YOUR OBJECTIVE: In the material below, find the line with "The width and height of the screenshot is (640, 480)."; set down that line and every line after it to the end, exactly, without pictures.

SOURCE DATA:
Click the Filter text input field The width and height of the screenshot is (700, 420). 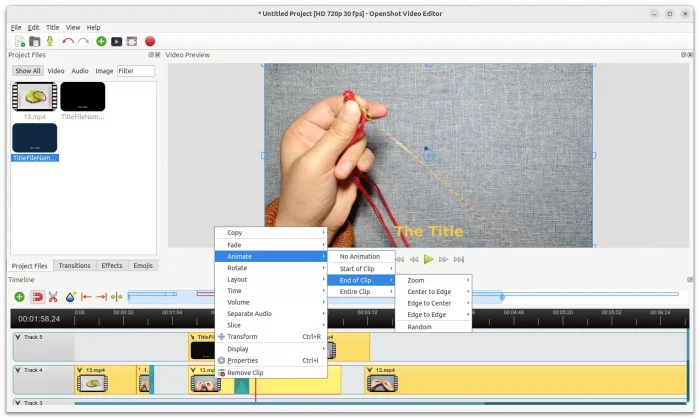(135, 71)
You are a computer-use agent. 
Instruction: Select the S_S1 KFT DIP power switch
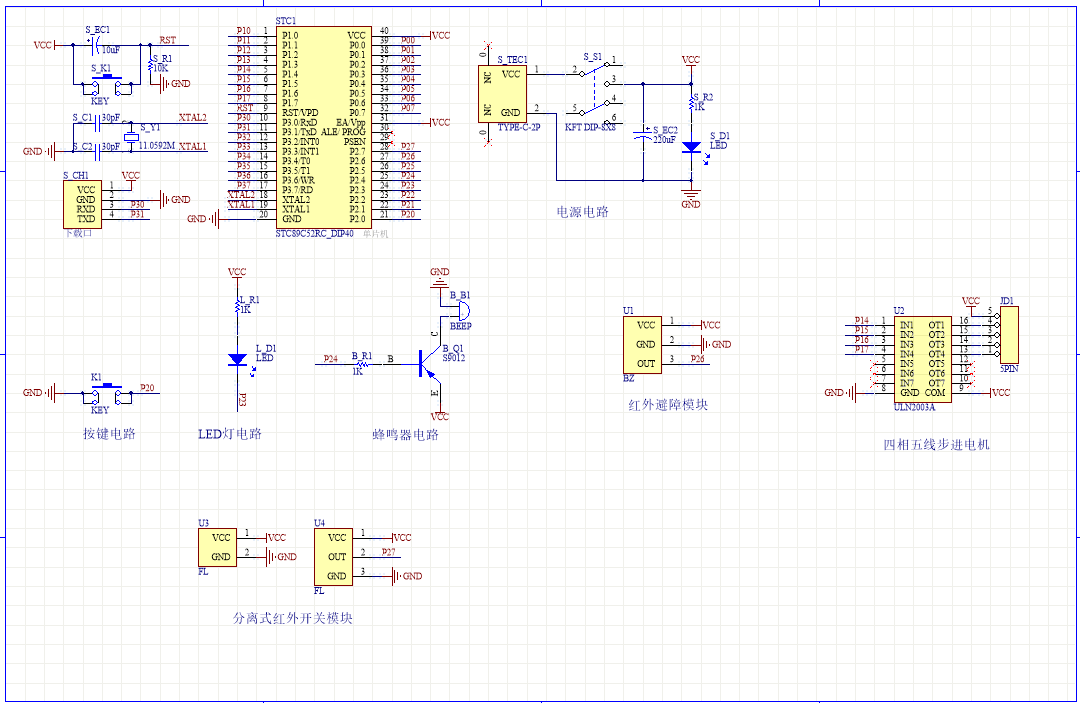pos(594,89)
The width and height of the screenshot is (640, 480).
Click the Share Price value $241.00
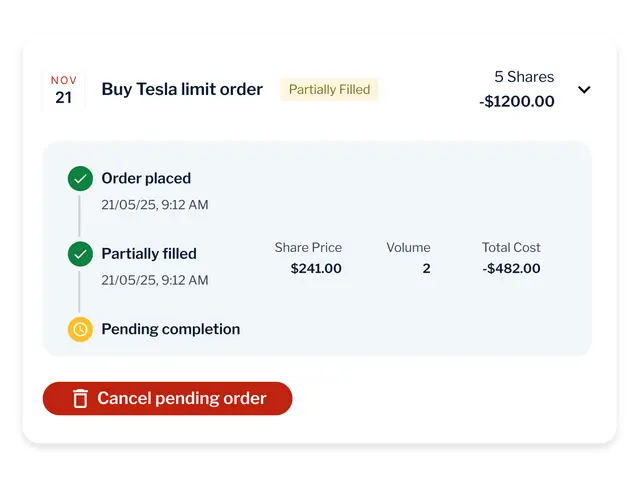point(316,269)
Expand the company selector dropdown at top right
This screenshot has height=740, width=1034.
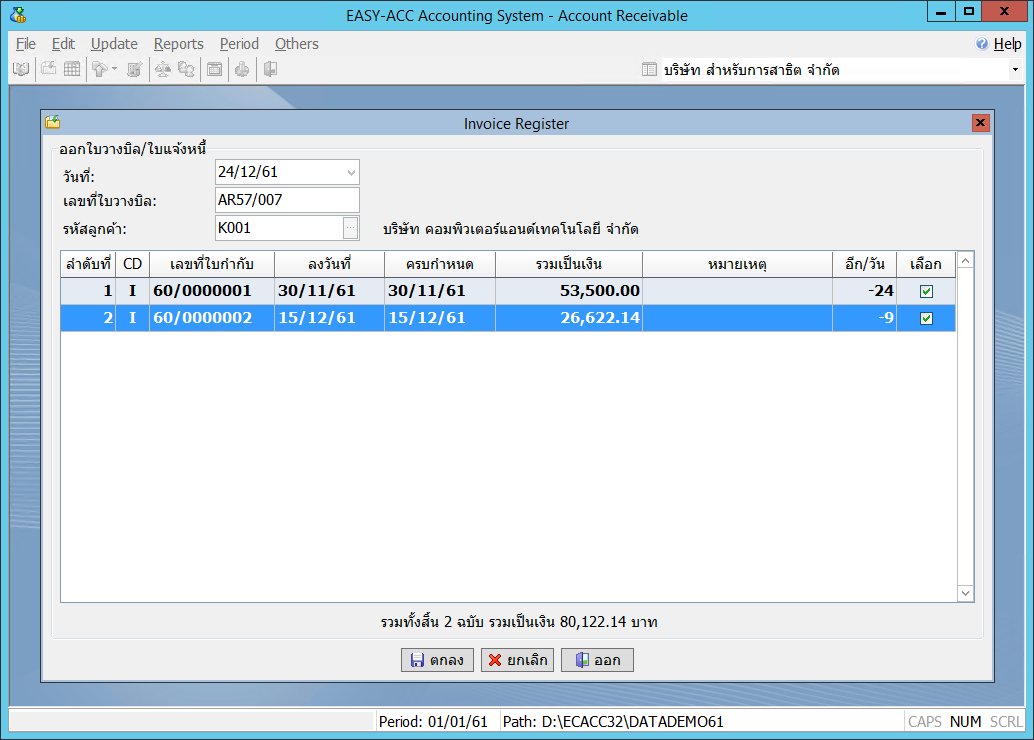tap(1015, 70)
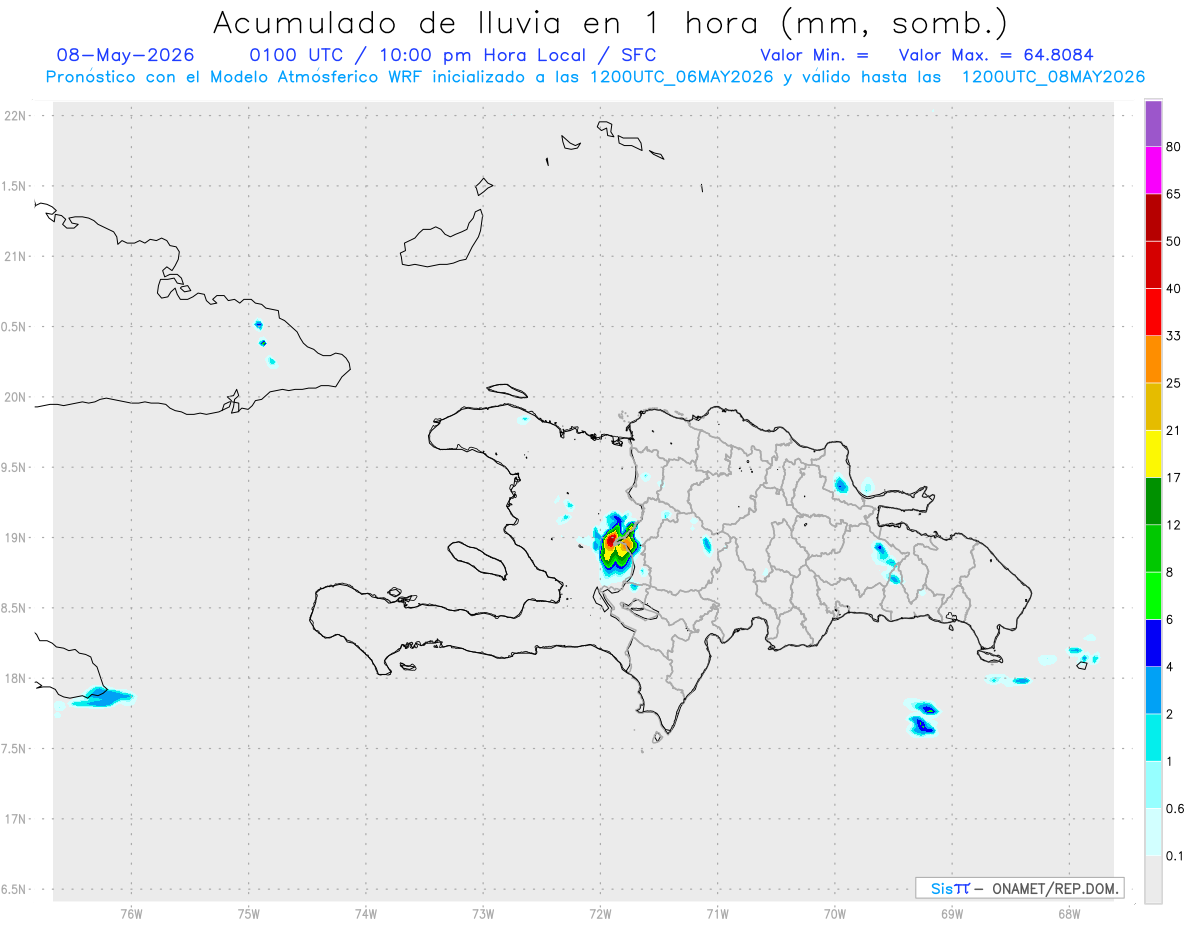Click the magenta colorbar segment below 80
1200x927 pixels.
coord(1153,171)
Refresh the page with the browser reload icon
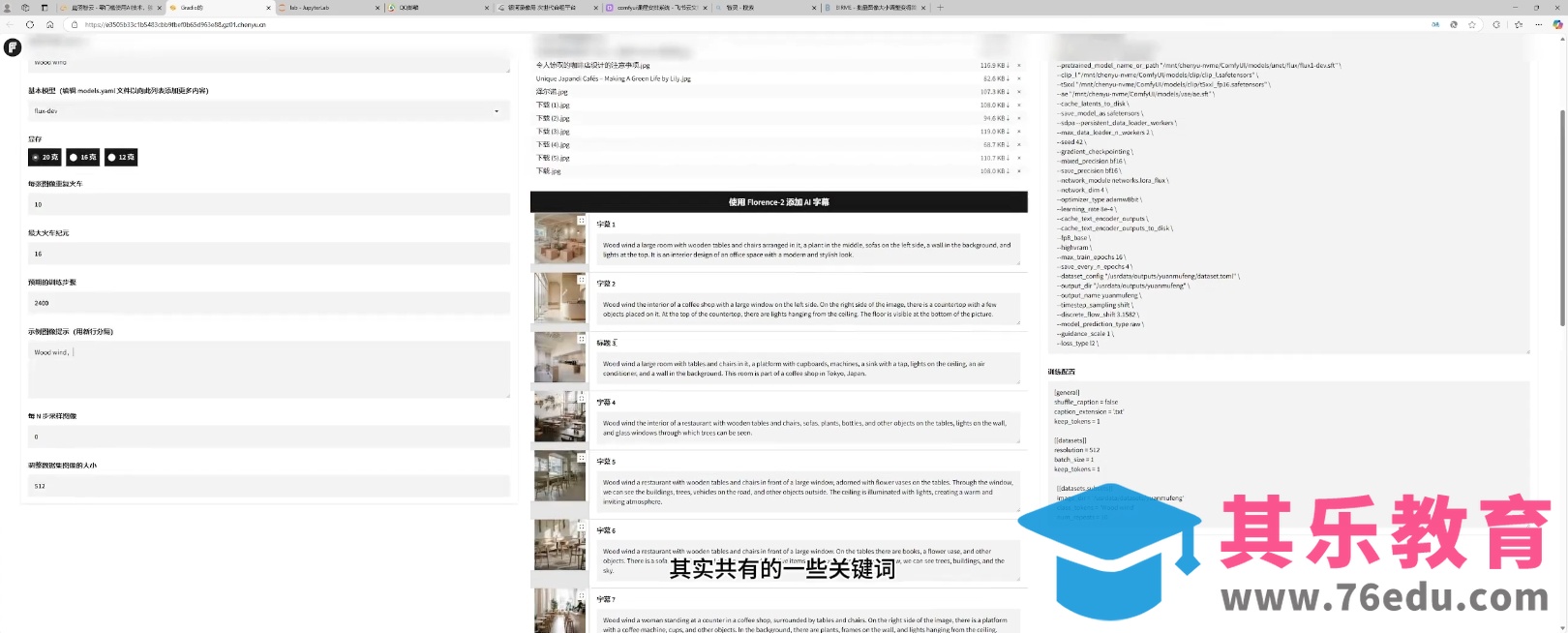 tap(30, 24)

EXERCISE RESPONSE:
The width and height of the screenshot is (640, 480).
Click the Share Price value $241.00
point(316,269)
Expand the company selector dropdown at top right
This screenshot has height=740, width=1034.
tap(1015, 70)
Click the magenta colorbar segment below 80
1200x927 pixels.
coord(1153,171)
Refresh the page with the browser reload icon
 tap(30, 24)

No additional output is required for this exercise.